Cette nouvelle rubrique si délicatement intitulée a vocation à épingler quelques phrases trop couramment employées, jusqu’à la nausée, par certains de nos semblables qui ne se rendent même plus compte de ce qu’ils disent : chacune de ces expressions sera replacée dans son contexte et analysée de manière à vous proposer des répliques susceptibles de clouer le bec à votre adversaire.
Aujourd’hui : « T’es pas un bon vivant, toi ! »
Contexte : Vous avez été invité à une soirée chez des amis ou des relations ; au bout de quelques heures, alors que la fête bat son plein, vous n’arrivez pas à dissimuler que vous êtes fatigué et vous manifestez poliment à votre amphitryon le désir de rentrer (ou de vous coucher si votre hôte vous héberge) ; c’est alors qu’un autre convive se croit en droit de vous cataloguer et de vous lancer « T’es pas un bon vivant, toi ! »
Variantes : « Tu ne vis pas », « Tu passes à côté de la vie », « Tu n’es pas doué pour la vie », « Tu ne sais pas vivre », « Tu vis comme un moine ».

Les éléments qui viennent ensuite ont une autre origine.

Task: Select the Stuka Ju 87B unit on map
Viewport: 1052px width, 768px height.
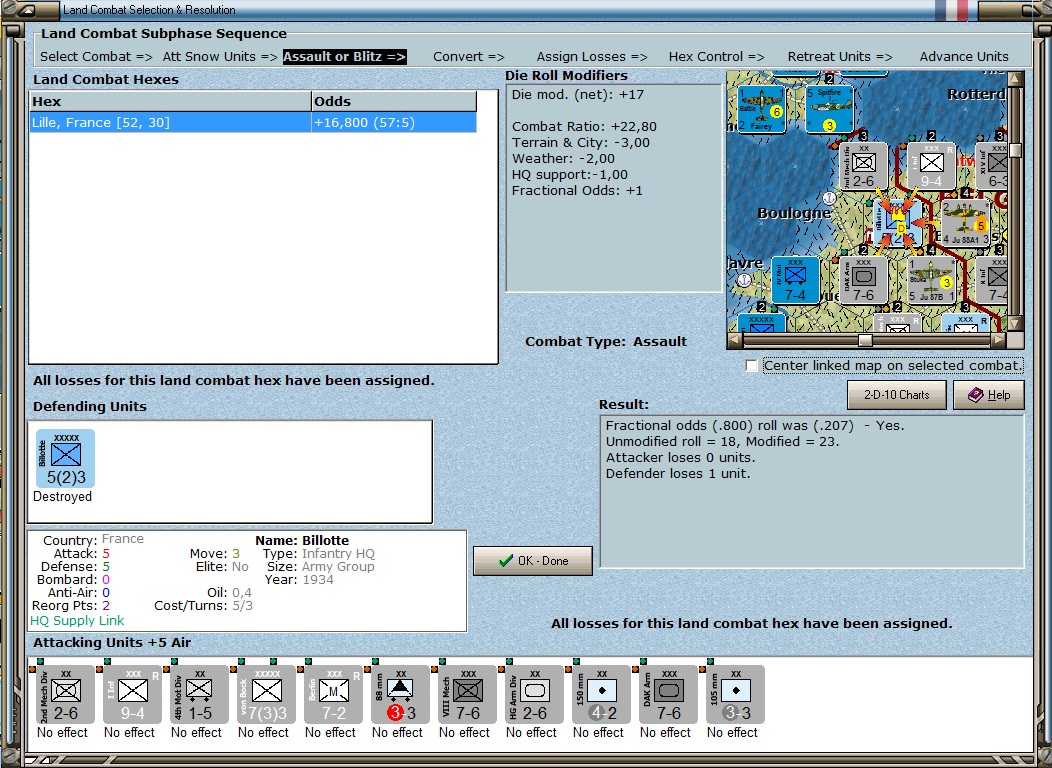Action: pyautogui.click(x=930, y=280)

Pourquoi c’est exaspérant : On croit faire un compliment à quelqu’un en le qualifiant de « bon vivant » ; pourtant, on ne fait que lui reconnaitre une adéquation à un certain type de comportement, celui que la majorité attend de lui : en d’autres termes, on le félicite de rentrer dans une case. Quand un officier militaire dit qu’un de ses troufions est un « bon » soldat, qu’est-ce que ça veut dire si ce n’est qu’il obéit aveuglément aux ordres ? Quel enfant le corps enseignant désigne-t-il comme un « bon » élève si ce n’est celui qui ne contredit jamais un professeur, même quand ce dernier a tort ? Quand parle-t-on d’un « bon chien » si ce n’est quand on rencontre un chien qui nous obéit au doigt et à l’œil ? Et rappelez-vous de l’expression « bon sauvage »…
Que répondre ? Oubliez vos complexes et faites comprendre à votre interlocuteur que ne pas spécialement aimer faire la fête, ne pas picoler comme Depardieu ou ne pas baiser pas comme Berlusconi, ne fait pas de vous le contraire d’un « bon vivant » c’est-à-dire, littéralement, un « mauvais vivant » : vous vivez de la manière qui vous plait, c’est tout. S’il insiste et persiste à vous marteler que vous passez à côté de la « vraie » vie, ajoutez qu’il n’a pas à vous faire la morale tant que vous ne la lui faites pas vous-même : vous ne lui interdisez pas de vivre comme il lui plait, il doit respecter le fait que vous en fassiez autant, faute de quoi il encourt le risque de devenir aussi moralisateur, voire plus, que les père-la-morale dont il prétend se démarquer.